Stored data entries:

....................

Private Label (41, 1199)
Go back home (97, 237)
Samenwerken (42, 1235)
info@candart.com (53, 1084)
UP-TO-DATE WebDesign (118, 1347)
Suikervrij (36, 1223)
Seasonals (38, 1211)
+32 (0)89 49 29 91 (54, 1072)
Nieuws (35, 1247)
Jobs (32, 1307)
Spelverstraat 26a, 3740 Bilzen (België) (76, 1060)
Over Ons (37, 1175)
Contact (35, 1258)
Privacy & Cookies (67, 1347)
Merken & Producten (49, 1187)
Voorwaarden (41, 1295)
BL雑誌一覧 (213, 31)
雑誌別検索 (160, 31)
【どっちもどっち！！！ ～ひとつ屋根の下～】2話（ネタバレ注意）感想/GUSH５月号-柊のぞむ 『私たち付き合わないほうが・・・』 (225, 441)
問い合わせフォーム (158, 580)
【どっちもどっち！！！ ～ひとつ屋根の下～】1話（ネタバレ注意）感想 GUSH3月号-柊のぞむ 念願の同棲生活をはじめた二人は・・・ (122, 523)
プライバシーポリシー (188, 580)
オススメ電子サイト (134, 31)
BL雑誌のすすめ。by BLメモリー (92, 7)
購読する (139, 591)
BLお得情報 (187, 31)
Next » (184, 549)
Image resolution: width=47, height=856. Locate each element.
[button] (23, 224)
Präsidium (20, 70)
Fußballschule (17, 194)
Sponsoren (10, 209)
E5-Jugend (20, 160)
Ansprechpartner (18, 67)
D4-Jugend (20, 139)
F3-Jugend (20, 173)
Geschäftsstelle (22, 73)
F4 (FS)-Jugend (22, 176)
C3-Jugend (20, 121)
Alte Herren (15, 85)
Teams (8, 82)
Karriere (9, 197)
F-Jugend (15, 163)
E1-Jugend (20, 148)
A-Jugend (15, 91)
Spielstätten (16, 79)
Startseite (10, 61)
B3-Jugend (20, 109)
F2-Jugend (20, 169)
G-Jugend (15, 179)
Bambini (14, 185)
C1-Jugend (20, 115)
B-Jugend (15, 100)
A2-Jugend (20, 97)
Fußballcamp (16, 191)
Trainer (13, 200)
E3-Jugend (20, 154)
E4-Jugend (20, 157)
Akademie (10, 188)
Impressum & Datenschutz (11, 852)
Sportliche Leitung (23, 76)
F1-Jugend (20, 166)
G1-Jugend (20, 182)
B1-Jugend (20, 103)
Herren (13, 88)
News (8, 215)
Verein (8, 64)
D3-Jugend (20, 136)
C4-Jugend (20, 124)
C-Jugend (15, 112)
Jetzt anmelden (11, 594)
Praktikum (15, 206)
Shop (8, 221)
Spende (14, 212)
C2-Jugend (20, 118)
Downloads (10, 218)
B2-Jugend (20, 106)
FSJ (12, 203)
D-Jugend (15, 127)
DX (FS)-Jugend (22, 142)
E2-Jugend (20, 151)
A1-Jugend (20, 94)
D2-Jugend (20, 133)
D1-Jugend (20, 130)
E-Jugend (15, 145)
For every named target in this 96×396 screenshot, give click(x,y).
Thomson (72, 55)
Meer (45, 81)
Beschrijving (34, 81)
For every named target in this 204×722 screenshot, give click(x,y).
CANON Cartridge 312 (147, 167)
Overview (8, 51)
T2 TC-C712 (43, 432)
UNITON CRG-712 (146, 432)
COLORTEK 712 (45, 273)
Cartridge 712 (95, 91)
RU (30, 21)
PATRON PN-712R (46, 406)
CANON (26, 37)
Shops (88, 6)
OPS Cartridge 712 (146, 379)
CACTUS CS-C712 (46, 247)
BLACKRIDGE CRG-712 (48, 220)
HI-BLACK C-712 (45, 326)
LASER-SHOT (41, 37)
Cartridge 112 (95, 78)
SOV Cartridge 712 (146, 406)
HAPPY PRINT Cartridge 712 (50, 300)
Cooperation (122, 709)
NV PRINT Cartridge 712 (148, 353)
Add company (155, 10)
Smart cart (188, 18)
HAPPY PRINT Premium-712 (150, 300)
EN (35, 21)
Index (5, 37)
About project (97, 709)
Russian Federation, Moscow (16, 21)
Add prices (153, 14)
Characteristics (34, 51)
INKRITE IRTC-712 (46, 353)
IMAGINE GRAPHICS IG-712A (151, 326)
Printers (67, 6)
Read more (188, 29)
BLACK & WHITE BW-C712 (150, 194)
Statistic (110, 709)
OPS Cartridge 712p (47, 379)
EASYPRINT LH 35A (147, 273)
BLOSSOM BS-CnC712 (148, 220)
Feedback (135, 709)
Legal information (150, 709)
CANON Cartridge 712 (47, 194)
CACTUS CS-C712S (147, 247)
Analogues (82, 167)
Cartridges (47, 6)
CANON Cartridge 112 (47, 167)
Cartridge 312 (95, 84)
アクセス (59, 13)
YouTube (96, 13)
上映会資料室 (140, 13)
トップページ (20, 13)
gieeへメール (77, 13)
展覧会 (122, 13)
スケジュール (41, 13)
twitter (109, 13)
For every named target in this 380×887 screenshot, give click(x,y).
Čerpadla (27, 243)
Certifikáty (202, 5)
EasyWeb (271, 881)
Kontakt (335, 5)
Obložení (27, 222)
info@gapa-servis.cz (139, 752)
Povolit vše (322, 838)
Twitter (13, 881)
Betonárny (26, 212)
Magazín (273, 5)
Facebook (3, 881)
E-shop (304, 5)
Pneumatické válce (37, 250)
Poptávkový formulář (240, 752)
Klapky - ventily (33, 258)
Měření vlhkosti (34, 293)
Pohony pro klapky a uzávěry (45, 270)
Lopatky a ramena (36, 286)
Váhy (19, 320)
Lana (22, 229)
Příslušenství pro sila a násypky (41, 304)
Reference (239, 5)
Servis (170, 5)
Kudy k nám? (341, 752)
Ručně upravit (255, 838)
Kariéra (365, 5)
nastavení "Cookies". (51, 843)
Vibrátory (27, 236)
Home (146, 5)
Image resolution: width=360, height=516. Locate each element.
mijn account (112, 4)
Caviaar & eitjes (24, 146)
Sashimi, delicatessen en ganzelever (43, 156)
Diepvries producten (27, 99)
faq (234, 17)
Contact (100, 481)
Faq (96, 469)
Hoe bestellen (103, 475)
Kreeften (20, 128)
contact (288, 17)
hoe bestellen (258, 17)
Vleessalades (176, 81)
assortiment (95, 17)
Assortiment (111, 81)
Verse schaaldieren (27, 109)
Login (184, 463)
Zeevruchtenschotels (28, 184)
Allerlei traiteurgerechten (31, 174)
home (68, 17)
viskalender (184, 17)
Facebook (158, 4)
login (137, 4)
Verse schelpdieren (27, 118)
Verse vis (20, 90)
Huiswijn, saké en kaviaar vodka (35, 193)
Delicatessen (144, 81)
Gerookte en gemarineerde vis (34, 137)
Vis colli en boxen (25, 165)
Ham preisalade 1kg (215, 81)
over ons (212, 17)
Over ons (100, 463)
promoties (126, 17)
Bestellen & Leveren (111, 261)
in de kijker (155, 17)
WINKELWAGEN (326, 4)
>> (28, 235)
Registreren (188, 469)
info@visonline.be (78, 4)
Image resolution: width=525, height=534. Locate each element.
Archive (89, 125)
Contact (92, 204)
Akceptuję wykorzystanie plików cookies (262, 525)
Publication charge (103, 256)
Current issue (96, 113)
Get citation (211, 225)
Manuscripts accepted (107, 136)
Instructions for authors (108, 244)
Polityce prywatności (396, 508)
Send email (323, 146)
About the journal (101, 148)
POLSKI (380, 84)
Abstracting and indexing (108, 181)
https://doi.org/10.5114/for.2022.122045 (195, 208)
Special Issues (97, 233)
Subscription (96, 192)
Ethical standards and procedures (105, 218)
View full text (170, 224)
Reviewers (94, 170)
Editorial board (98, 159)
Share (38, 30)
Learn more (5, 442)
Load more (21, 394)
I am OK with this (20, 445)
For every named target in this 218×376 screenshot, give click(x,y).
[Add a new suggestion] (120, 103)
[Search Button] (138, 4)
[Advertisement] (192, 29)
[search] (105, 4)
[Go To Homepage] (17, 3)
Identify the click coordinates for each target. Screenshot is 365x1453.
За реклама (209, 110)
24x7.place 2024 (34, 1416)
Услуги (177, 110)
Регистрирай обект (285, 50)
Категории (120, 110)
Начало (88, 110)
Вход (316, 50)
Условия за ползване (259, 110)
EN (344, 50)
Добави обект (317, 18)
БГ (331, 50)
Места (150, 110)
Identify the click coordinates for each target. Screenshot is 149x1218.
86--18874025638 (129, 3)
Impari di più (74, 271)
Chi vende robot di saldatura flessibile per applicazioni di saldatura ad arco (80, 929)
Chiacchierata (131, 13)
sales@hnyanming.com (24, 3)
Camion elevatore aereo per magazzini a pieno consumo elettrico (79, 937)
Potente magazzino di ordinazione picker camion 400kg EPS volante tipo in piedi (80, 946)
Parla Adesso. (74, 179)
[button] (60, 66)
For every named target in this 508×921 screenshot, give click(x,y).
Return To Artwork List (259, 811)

....................

Reproduce the items word for word, starting at the line that contains "C3-Jugend (20, 121)" and ending at the line that contains "Cooperation (122, 709)", with both of those lines included.

RESPONSE TO THE TASK:
C3-Jugend (20, 121)
Alte Herren (15, 85)
Teams (8, 82)
Karriere (9, 197)
F-Jugend (15, 163)
E1-Jugend (20, 148)
A-Jugend (15, 91)
Spielstätten (16, 79)
Startseite (10, 61)
B3-Jugend (20, 109)
F2-Jugend (20, 169)
G-Jugend (15, 179)
Bambini (14, 185)
C1-Jugend (20, 115)
B-Jugend (15, 100)
A2-Jugend (20, 97)
Fußballcamp (16, 191)
Trainer (13, 200)
E3-Jugend (20, 154)
E4-Jugend (20, 157)
Akademie (10, 188)
Impressum & Datenschutz (11, 852)
Sportliche Leitung (23, 76)
F1-Jugend (20, 166)
G1-Jugend (20, 182)
B1-Jugend (20, 103)
Herren (13, 88)
News (8, 215)
Verein (8, 64)
D3-Jugend (20, 136)
C4-Jugend (20, 124)
C-Jugend (15, 112)
Jetzt anmelden (11, 594)
Praktikum (15, 206)
Shop (8, 221)
Spende (14, 212)
C2-Jugend (20, 118)
Downloads (10, 218)
B2-Jugend (20, 106)
FSJ (12, 203)
D-Jugend (15, 127)
DX (FS)-Jugend (22, 142)
E2-Jugend (20, 151)
A1-Jugend (20, 94)
D2-Jugend (20, 133)
D1-Jugend (20, 130)
E-Jugend (15, 145)
For every named target in this 96×396 screenshot, give click(x,y).
Thomson (72, 55)
Meer (45, 81)
Beschrijving (34, 81)
For every named target in this 204×722 screenshot, give click(x,y).
CANON Cartridge 312 (147, 167)
Overview (8, 51)
T2 TC-C712 (43, 432)
UNITON CRG-712 (146, 432)
COLORTEK 712 (45, 273)
Cartridge 712 (95, 91)
RU (30, 21)
PATRON PN-712R (46, 406)
CANON (26, 37)
Shops (88, 6)
OPS Cartridge 712 (146, 379)
CACTUS CS-C712 (46, 247)
BLACKRIDGE CRG-712 (48, 220)
HI-BLACK C-712 (45, 326)
LASER-SHOT (41, 37)
Cartridge 112 (95, 78)
SOV Cartridge 712 (146, 406)
HAPPY PRINT Cartridge 712 (50, 300)
Cooperation (122, 709)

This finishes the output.